Spesso in realtà il pittore ingaggiava una lunga battaglia per ottenere gli effetti desiderati, era impietosamente autocritico e dipingeva all’infinito lo stesso passaggio, o addirittura giungeva a distruggere la tela e a ricominciare daccapo.
Sebbene Manet si rivolgesse preferibilmente a soggetti tratti dalla contemporaneità, tornava spesso all’arte del passato in cerca di nuova ispirazione.
Eseguì numerose copie degli antichi maestri, che studiò assiduamente al Louvre e durante i suoi viaggi in Olanda, Italia e Spagna.
Particolarmente esaltante fu, in Spagna, il suo incontro con la pittura di Velazquez: la predilezione per le forme nette e decise stagliate contro uno sfondo piatto, verificabile ad esempio nel Piffero di reggimento, riflette l’ifluenza del grande maestro del XVII secolo.
Manet subì anche l’influenza delle stampe giapponesi, che lo interessarono per la vivacità e la forza del colore steso a piatto e l’insistita linearità del disegno.

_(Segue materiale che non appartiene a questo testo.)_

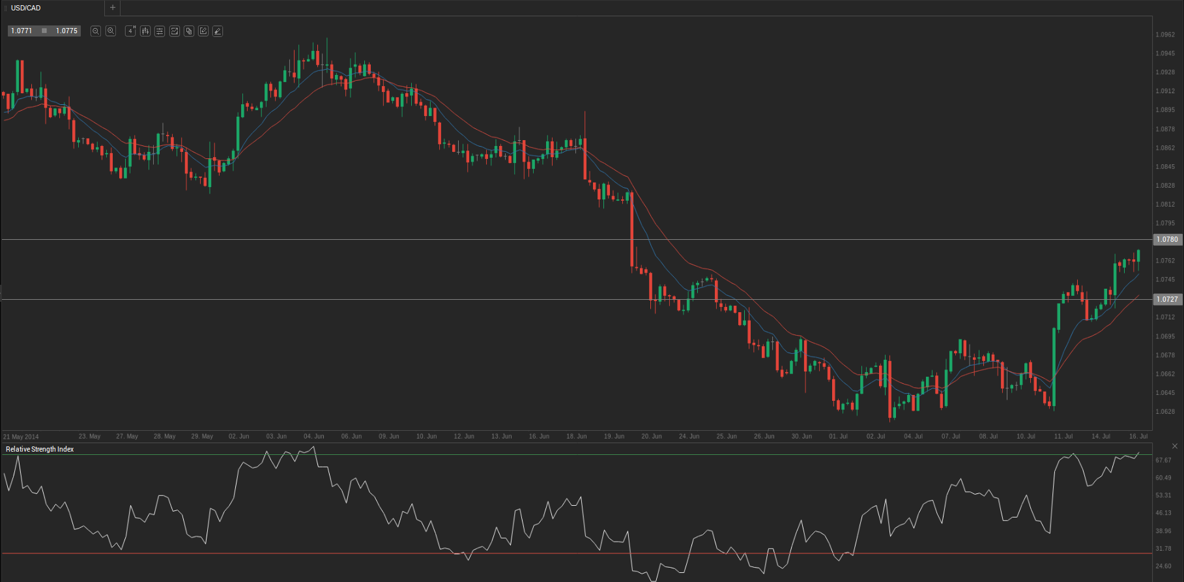Open the indicators chart icon

175,31
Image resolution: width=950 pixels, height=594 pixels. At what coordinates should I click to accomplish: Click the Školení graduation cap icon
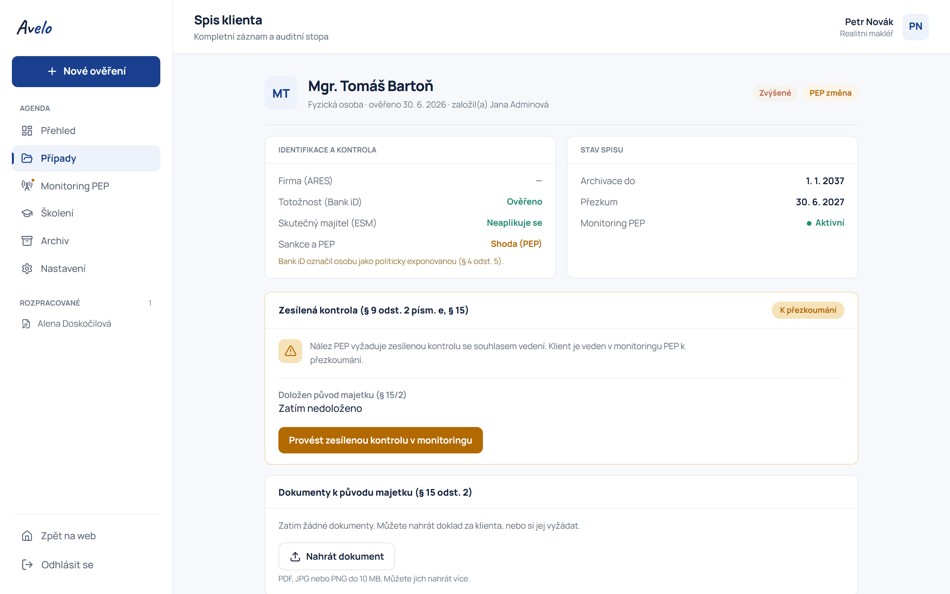point(27,213)
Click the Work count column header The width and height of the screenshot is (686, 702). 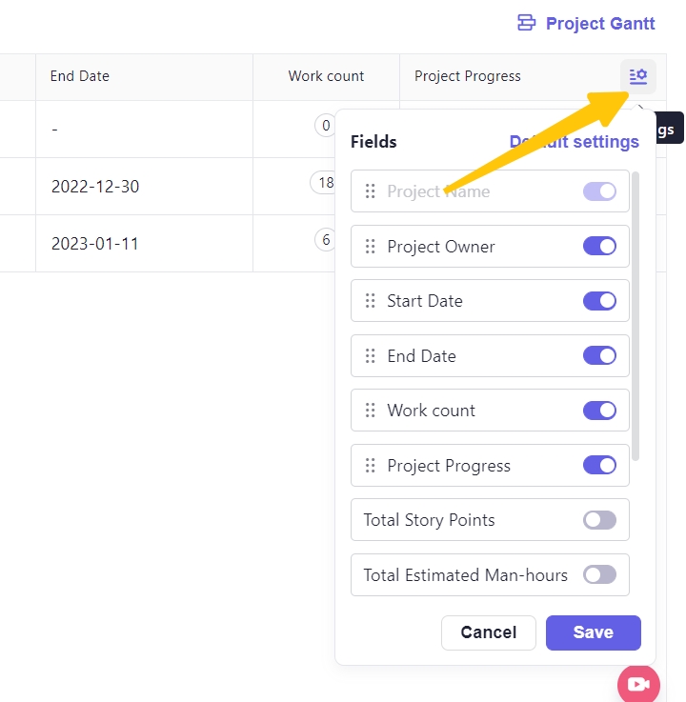pos(326,76)
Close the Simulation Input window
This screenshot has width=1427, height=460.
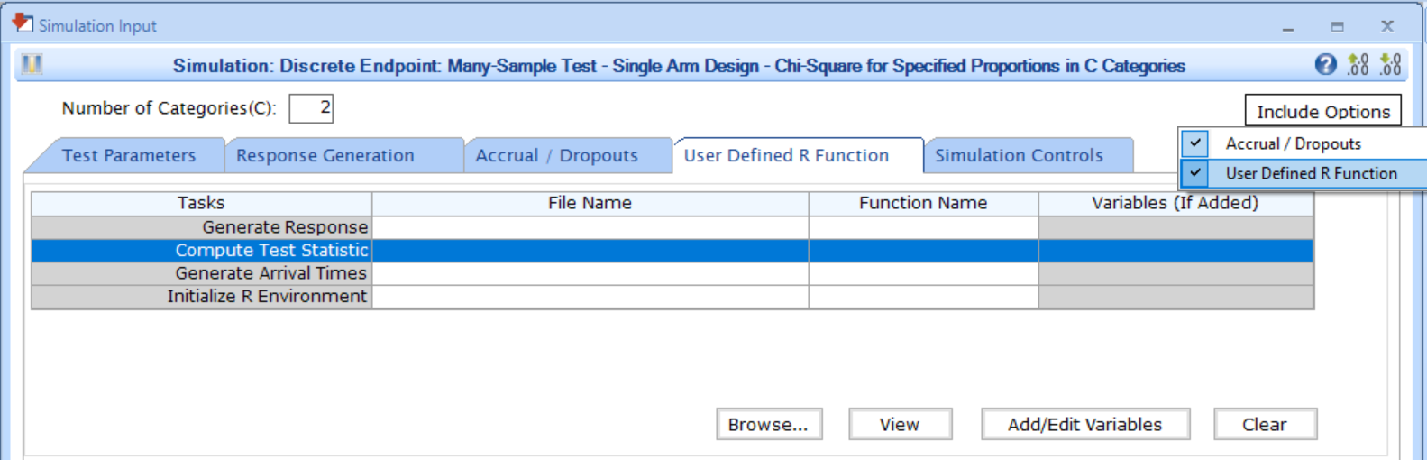coord(1387,27)
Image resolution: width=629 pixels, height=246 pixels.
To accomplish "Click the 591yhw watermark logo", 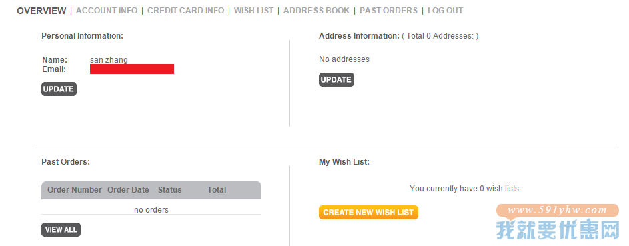I will [558, 223].
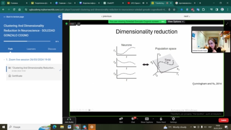The width and height of the screenshot is (231, 130).
Task: Bookmark this page with the star
Action: click(174, 10)
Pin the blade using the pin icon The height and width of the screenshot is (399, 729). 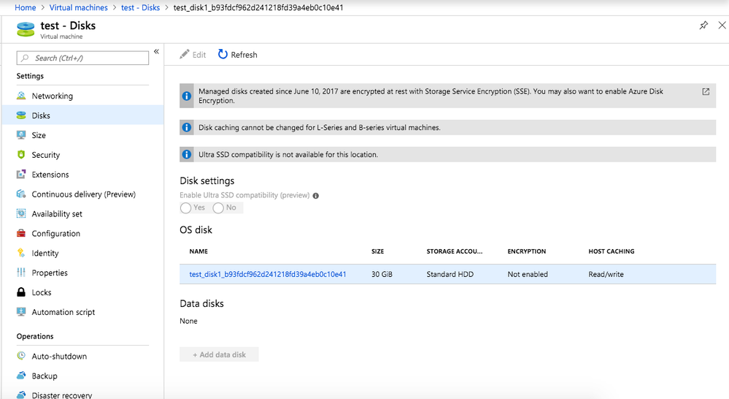pyautogui.click(x=703, y=26)
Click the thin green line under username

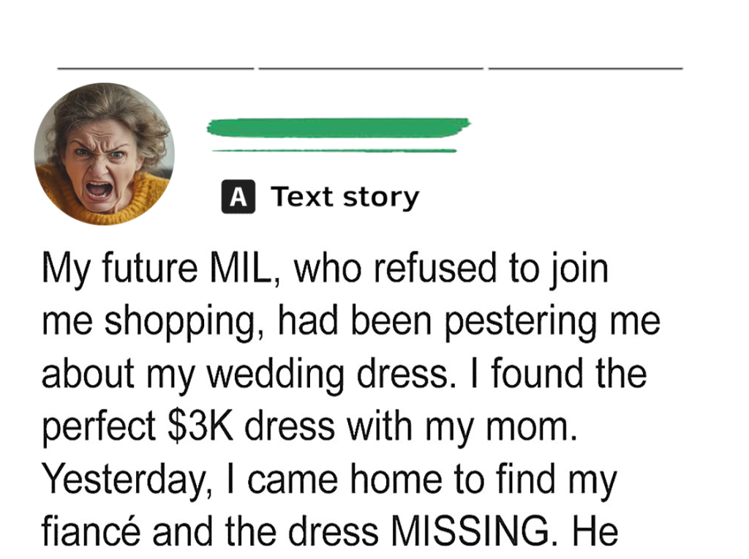click(334, 151)
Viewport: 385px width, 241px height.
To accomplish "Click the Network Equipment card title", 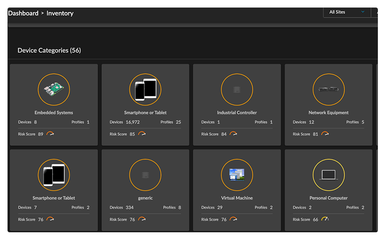I will pos(329,113).
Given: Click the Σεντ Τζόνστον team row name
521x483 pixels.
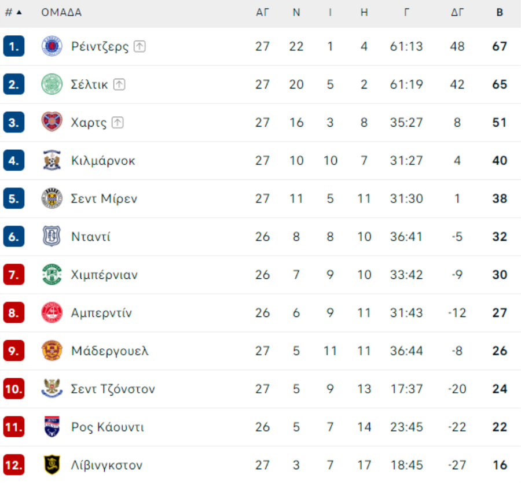Looking at the screenshot, I should tap(113, 389).
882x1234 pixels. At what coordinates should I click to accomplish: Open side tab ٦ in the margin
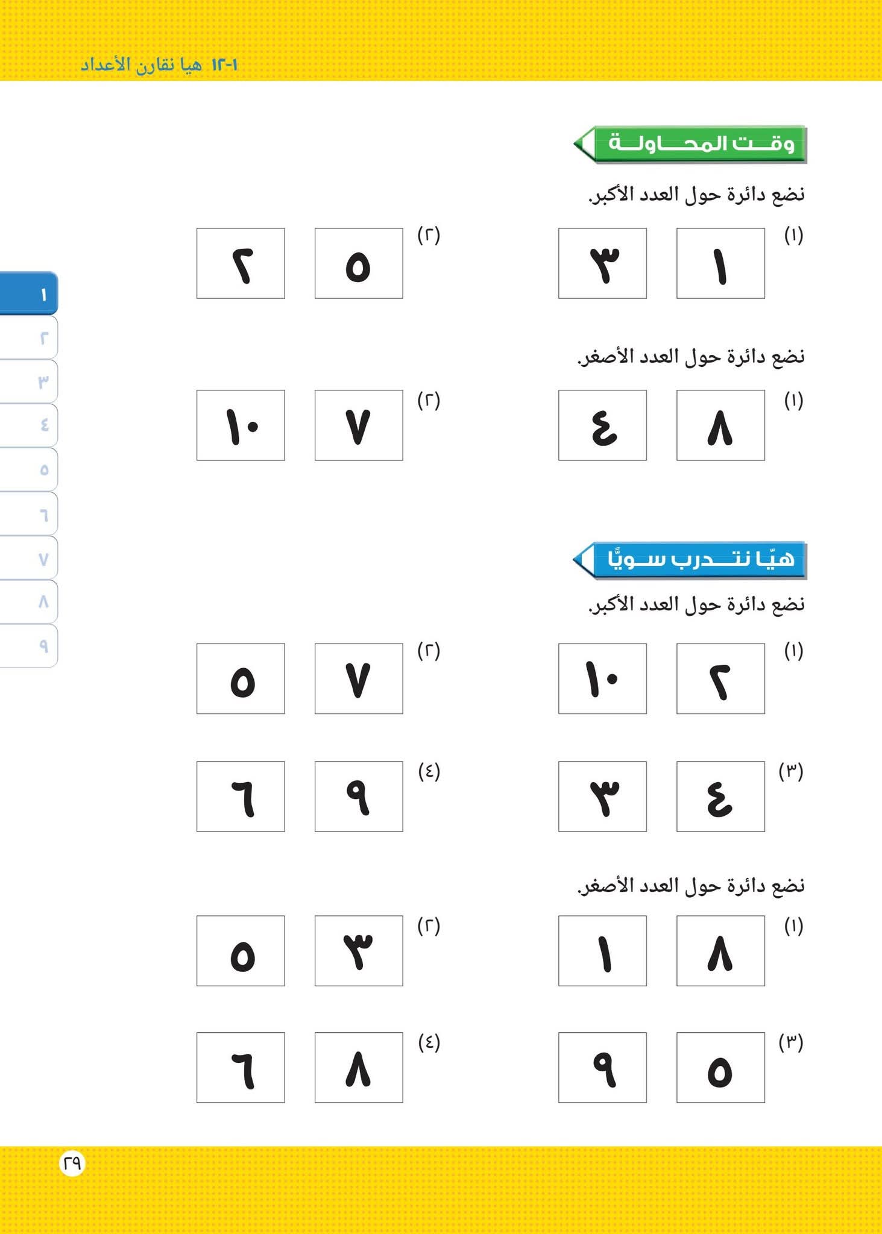[x=28, y=513]
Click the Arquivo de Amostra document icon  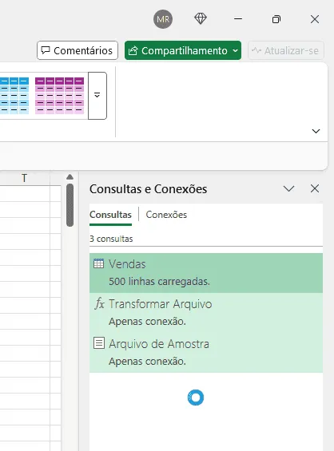coord(99,343)
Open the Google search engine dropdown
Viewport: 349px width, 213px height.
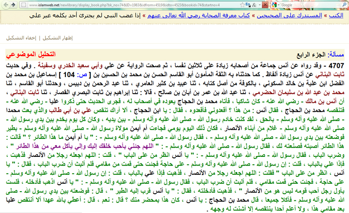[275, 5]
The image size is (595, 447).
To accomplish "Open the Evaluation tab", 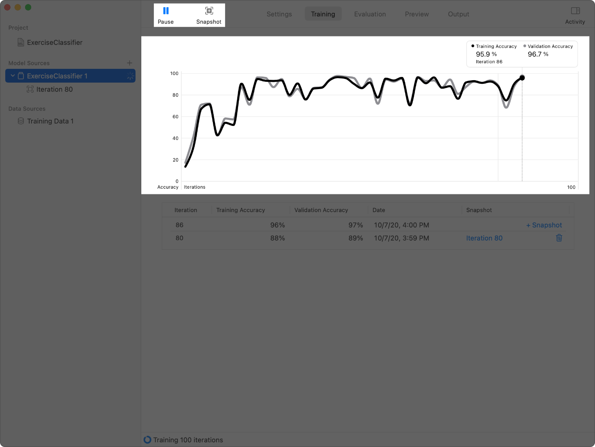I will (x=370, y=14).
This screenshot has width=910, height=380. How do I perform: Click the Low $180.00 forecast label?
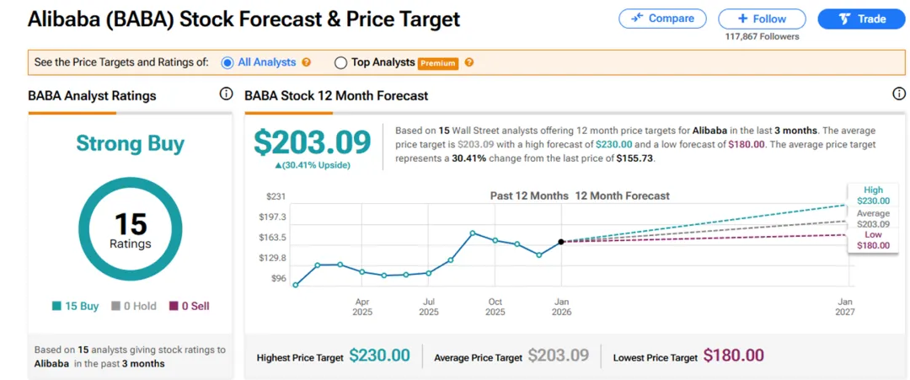click(x=872, y=240)
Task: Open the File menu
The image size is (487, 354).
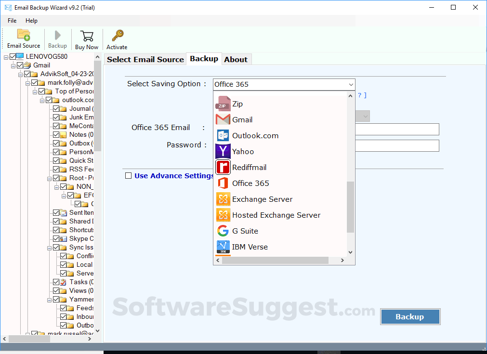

Nel Ritratto di Emile Zola incluse una stampa giapponese fra le immagini appese alla parete alle spalle del personaggio, insieme alla riproduzione a stampa di un quadro di Velazquez e alla fotografia della sua Olimpia quasi a comporre una sorta di manifesto artistico.
L’audacia che contraddistingue l’opera di Manet non dipende solo dalla composizione e dal colore, ma anche dalla maniera estrema originale di trattarlo e soprattutto dall’impiego cotrastato della luce e dell’ombra.
La tradizionale pratica accademica prescriveva gradazioni molto sottili, tali da mescolare impercettibilmente l’ombra nella luce; Manet invece amava i contrasti netti.
L’affetto è in qualche modo comparabile a quello visibile nelle fotografie scattate col flash, nelle quali le forme appaiono nette ma allo stesso tempo piuttosto appiattite.
Il rifiuto della tradizionale figurativa offese i critici contemporanei, uno dei quali scrisse a proposito dell’Olimpia: “le ombre vengono rappresentate da macchie più o meno grandi di nero...
Anche la donna meno attraente ha ossa, muscoli, pelle, e un qualche colore addosso.
Qui non c’è niente di tutto questo”.
IL FONDATORE DELL’ARTE MODERNA
Sebbene sia universalmente riconosciuto come uno dei giganti dell’arte del XIX secolo e la sua sontuosa pittura venga considerata una delle sue massime vette, restano ancora da spiegare ed analizzare molti aspetti della sua opera.
Spesso, come nel suo ultimo grande capolavoro, il Bar delle Folies-Bergere, la caratterizzazione dei personaggi è enigmatica e indefinita: in realtà i quadri di Manet paiono avere spesso come soggetto la pittura piuttosto che l’oggetto rappresentato.
Per questo interesse nei riguardi dei fenomeni puramente visivi, libero da ogni connessione letteraria, aneddotica o morale, egli si pone come uno dei fondatori dell’arte moderna.